→ Exercise objective: Swap every "The image size is" in these records for "The image dimensions are" and leave everything else untouched.

→ Task input:
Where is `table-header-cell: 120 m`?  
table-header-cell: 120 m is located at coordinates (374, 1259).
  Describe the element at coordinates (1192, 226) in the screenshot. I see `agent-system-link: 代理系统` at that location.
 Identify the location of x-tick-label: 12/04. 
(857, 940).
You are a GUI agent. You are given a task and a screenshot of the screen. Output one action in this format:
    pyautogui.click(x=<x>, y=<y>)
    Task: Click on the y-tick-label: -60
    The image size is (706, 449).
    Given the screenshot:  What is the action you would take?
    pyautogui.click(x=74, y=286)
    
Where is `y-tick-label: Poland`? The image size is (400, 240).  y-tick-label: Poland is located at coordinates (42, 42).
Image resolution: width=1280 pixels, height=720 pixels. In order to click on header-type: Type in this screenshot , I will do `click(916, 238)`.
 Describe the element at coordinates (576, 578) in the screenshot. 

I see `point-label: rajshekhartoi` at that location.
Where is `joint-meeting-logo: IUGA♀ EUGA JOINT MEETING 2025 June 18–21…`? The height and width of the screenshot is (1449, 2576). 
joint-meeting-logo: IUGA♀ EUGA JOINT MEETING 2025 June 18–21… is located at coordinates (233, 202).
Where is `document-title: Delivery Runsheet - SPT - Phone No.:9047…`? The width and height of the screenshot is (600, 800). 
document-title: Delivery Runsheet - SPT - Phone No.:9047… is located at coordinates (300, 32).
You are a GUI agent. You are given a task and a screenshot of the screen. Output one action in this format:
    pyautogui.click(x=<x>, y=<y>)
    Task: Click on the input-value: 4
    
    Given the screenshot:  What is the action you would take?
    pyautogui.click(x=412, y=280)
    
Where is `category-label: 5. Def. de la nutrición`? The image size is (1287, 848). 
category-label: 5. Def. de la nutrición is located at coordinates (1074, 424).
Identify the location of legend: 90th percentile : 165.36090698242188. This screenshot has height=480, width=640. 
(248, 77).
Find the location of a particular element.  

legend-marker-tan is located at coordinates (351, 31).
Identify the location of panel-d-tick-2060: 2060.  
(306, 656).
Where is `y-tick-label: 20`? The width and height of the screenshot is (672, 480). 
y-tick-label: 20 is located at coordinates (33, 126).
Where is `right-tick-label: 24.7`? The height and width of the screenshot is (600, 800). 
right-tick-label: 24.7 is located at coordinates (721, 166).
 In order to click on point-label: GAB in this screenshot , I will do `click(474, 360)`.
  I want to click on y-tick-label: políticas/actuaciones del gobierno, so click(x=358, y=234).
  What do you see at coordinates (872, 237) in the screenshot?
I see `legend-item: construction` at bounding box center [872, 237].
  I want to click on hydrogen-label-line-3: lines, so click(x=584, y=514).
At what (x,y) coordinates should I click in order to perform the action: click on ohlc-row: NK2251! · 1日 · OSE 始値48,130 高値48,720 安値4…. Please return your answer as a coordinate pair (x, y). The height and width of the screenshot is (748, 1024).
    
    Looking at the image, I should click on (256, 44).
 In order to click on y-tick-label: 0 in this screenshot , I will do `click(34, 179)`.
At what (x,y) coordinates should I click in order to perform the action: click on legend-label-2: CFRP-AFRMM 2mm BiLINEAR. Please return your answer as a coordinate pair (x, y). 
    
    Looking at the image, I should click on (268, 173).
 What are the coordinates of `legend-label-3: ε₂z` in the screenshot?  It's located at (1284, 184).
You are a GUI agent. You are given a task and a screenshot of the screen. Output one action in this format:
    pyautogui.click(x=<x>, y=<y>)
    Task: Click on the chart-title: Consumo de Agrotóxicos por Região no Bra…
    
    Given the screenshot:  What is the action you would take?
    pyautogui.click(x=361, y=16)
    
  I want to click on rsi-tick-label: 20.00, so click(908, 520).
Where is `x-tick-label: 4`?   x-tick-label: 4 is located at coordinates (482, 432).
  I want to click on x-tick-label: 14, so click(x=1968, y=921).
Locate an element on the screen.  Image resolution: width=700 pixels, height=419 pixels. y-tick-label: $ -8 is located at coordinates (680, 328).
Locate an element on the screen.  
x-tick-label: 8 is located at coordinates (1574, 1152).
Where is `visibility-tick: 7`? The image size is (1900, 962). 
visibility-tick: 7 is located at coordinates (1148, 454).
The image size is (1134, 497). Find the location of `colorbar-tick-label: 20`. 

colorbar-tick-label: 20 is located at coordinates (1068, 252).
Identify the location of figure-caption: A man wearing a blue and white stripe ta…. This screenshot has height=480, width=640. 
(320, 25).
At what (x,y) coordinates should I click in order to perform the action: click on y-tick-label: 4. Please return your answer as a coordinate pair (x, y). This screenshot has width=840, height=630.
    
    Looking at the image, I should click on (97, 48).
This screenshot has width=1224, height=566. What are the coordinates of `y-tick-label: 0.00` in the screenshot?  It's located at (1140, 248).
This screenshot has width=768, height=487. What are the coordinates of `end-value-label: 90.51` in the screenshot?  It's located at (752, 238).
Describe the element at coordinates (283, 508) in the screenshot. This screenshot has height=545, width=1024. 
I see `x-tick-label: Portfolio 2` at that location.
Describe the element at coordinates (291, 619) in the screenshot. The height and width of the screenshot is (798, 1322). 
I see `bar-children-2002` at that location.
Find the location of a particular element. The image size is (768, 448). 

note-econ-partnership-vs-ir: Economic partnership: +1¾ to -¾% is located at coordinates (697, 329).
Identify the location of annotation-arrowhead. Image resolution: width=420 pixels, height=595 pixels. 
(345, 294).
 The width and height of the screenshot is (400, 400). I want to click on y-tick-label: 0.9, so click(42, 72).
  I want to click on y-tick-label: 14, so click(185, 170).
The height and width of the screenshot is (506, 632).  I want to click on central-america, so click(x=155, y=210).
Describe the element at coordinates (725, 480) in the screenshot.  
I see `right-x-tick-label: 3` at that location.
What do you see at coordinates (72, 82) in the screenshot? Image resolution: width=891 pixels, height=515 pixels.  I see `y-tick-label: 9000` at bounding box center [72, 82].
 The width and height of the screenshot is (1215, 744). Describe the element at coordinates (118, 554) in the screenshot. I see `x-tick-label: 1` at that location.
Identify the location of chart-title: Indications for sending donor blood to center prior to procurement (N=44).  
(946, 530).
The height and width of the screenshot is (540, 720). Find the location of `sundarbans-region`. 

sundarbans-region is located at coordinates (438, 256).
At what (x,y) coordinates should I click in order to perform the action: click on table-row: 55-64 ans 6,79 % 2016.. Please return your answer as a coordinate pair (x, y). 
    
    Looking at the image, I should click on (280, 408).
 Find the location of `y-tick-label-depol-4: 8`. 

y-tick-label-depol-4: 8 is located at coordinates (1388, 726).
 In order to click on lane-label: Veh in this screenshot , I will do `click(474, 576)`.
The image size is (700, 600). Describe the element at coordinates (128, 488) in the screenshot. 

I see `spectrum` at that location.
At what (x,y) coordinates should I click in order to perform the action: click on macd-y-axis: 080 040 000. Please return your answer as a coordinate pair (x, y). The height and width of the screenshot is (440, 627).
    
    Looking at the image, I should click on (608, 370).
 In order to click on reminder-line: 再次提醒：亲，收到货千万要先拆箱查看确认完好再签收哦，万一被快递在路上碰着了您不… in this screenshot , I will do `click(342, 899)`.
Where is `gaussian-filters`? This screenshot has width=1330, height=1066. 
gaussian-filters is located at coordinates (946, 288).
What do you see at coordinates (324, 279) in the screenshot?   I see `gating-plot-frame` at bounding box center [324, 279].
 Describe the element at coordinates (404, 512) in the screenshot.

→ Solution to the exercise:
Where is `table-header-cell: 120 m`?  
table-header-cell: 120 m is located at coordinates (374, 1259).
  Describe the element at coordinates (1192, 226) in the screenshot. I see `agent-system-link: 代理系统` at that location.
 Identify the location of x-tick-label: 12/04. 
(857, 940).
You are a GUI agent. You are given a task and a screenshot of the screen. Output one action in this format:
    pyautogui.click(x=<x>, y=<y>)
    Task: Click on the y-tick-label: -60
    The image dimensions are (706, 449).
    Given the screenshot:  What is the action you would take?
    pyautogui.click(x=74, y=286)
    
Where is `y-tick-label: Poland`? The image dimensions are (400, 240).  y-tick-label: Poland is located at coordinates (42, 42).
Image resolution: width=1280 pixels, height=720 pixels. In order to click on header-type: Type in this screenshot , I will do `click(916, 238)`.
 Describe the element at coordinates (576, 578) in the screenshot. 

I see `point-label: rajshekhartoi` at that location.
Where is `joint-meeting-logo: IUGA♀ EUGA JOINT MEETING 2025 June 18–21…`? The height and width of the screenshot is (1449, 2576). 
joint-meeting-logo: IUGA♀ EUGA JOINT MEETING 2025 June 18–21… is located at coordinates (233, 202).
Where is `document-title: Delivery Runsheet - SPT - Phone No.:9047…`? The width and height of the screenshot is (600, 800). 
document-title: Delivery Runsheet - SPT - Phone No.:9047… is located at coordinates (300, 32).
You are a GUI agent. You are given a task and a screenshot of the screen. Output one action in this format:
    pyautogui.click(x=<x>, y=<y>)
    Task: Click on the input-value: 4
    
    Given the screenshot:  What is the action you would take?
    pyautogui.click(x=412, y=280)
    
Where is `category-label: 5. Def. de la nutrición`? The image dimensions are (1287, 848). 
category-label: 5. Def. de la nutrición is located at coordinates (1074, 424).
Identify the location of legend: 90th percentile : 165.36090698242188. This screenshot has height=480, width=640. 
(248, 77).
Find the location of a particular element.  

legend-marker-tan is located at coordinates (351, 31).
Identify the location of panel-d-tick-2060: 2060.  
(306, 656).
Where is `y-tick-label: 20`? The width and height of the screenshot is (672, 480). 
y-tick-label: 20 is located at coordinates (33, 126).
Where is `right-tick-label: 24.7`? The height and width of the screenshot is (600, 800). 
right-tick-label: 24.7 is located at coordinates (721, 166).
 In order to click on point-label: GAB in this screenshot , I will do `click(474, 360)`.
  I want to click on y-tick-label: políticas/actuaciones del gobierno, so click(x=358, y=234).
  What do you see at coordinates (872, 237) in the screenshot?
I see `legend-item: construction` at bounding box center [872, 237].
  I want to click on hydrogen-label-line-3: lines, so click(x=584, y=514).
At what (x,y) coordinates should I click in order to perform the action: click on ohlc-row: NK2251! · 1日 · OSE 始値48,130 高値48,720 安値4…. Please return your answer as a coordinate pair (x, y). The height and width of the screenshot is (748, 1024).
    
    Looking at the image, I should click on (256, 44).
 In order to click on y-tick-label: 0 in this screenshot , I will do `click(34, 179)`.
At what (x,y) coordinates should I click in order to perform the action: click on legend-label-2: CFRP-AFRMM 2mm BiLINEAR. Please return your answer as a coordinate pair (x, y). 
    
    Looking at the image, I should click on (268, 173).
 What are the coordinates of `legend-label-3: ε₂z` in the screenshot?  It's located at (1284, 184).
You are a GUI agent. You are given a task and a screenshot of the screen. Output one action in this format:
    pyautogui.click(x=<x>, y=<y>)
    Task: Click on the chart-title: Consumo de Agrotóxicos por Região no Bra…
    
    Given the screenshot:  What is the action you would take?
    pyautogui.click(x=361, y=16)
    
  I want to click on rsi-tick-label: 20.00, so click(908, 520).
Where is `x-tick-label: 4`?   x-tick-label: 4 is located at coordinates (482, 432).
  I want to click on x-tick-label: 14, so click(x=1968, y=921).
Locate an element on the screen.  Image resolution: width=700 pixels, height=419 pixels. y-tick-label: $ -8 is located at coordinates (680, 328).
Locate an element on the screen.  
x-tick-label: 8 is located at coordinates (1574, 1152).
Where is `visibility-tick: 7`? The image dimensions are (1900, 962). 
visibility-tick: 7 is located at coordinates (1148, 454).
The image dimensions are (1134, 497). Find the location of `colorbar-tick-label: 20`. 

colorbar-tick-label: 20 is located at coordinates (1068, 252).
Identify the location of figure-caption: A man wearing a blue and white stripe ta…. This screenshot has height=480, width=640. 
(320, 25).
At what (x,y) coordinates should I click in order to perform the action: click on y-tick-label: 4. Please return your answer as a coordinate pair (x, y). This screenshot has width=840, height=630.
    
    Looking at the image, I should click on (97, 48).
This screenshot has width=1224, height=566. What are the coordinates of `y-tick-label: 0.00` in the screenshot?  It's located at (1140, 248).
This screenshot has width=768, height=487. What are the coordinates of `end-value-label: 90.51` in the screenshot?  It's located at (752, 238).
Describe the element at coordinates (283, 508) in the screenshot. This screenshot has height=545, width=1024. 
I see `x-tick-label: Portfolio 2` at that location.
Describe the element at coordinates (291, 619) in the screenshot. The height and width of the screenshot is (798, 1322). 
I see `bar-children-2002` at that location.
Find the location of a particular element. The image dimensions are (768, 448). 

note-econ-partnership-vs-ir: Economic partnership: +1¾ to -¾% is located at coordinates (697, 329).
Identify the location of annotation-arrowhead. Image resolution: width=420 pixels, height=595 pixels. 
(345, 294).
 The width and height of the screenshot is (400, 400). I want to click on y-tick-label: 0.9, so click(42, 72).
  I want to click on y-tick-label: 14, so click(185, 170).
The height and width of the screenshot is (506, 632).  I want to click on central-america, so click(x=155, y=210).
Describe the element at coordinates (725, 480) in the screenshot.  
I see `right-x-tick-label: 3` at that location.
What do you see at coordinates (72, 82) in the screenshot? Image resolution: width=891 pixels, height=515 pixels.  I see `y-tick-label: 9000` at bounding box center [72, 82].
 The width and height of the screenshot is (1215, 744). Describe the element at coordinates (118, 554) in the screenshot. I see `x-tick-label: 1` at that location.
Identify the location of chart-title: Indications for sending donor blood to center prior to procurement (N=44).  
(946, 530).
The height and width of the screenshot is (540, 720). Find the location of `sundarbans-region`. 

sundarbans-region is located at coordinates (438, 256).
At what (x,y) coordinates should I click in order to perform the action: click on table-row: 55-64 ans 6,79 % 2016.. Please return your answer as a coordinate pair (x, y). 
    
    Looking at the image, I should click on (280, 408).
 Find the location of `y-tick-label-depol-4: 8`. 

y-tick-label-depol-4: 8 is located at coordinates (1388, 726).
 In order to click on lane-label: Veh in this screenshot , I will do `click(474, 576)`.
The image dimensions are (700, 600). Describe the element at coordinates (128, 488) in the screenshot. 

I see `spectrum` at that location.
At what (x,y) coordinates should I click in order to perform the action: click on macd-y-axis: 080 040 000. Please return your answer as a coordinate pair (x, y). The height and width of the screenshot is (440, 627).
    
    Looking at the image, I should click on (608, 370).
 In order to click on reminder-line: 再次提醒：亲，收到货千万要先拆箱查看确认完好再签收哦，万一被快递在路上碰着了您不… in this screenshot , I will do `click(342, 899)`.
Where is `gaussian-filters`? This screenshot has width=1330, height=1066. 
gaussian-filters is located at coordinates (946, 288).
What do you see at coordinates (324, 279) in the screenshot?   I see `gating-plot-frame` at bounding box center [324, 279].
 Describe the element at coordinates (404, 512) in the screenshot.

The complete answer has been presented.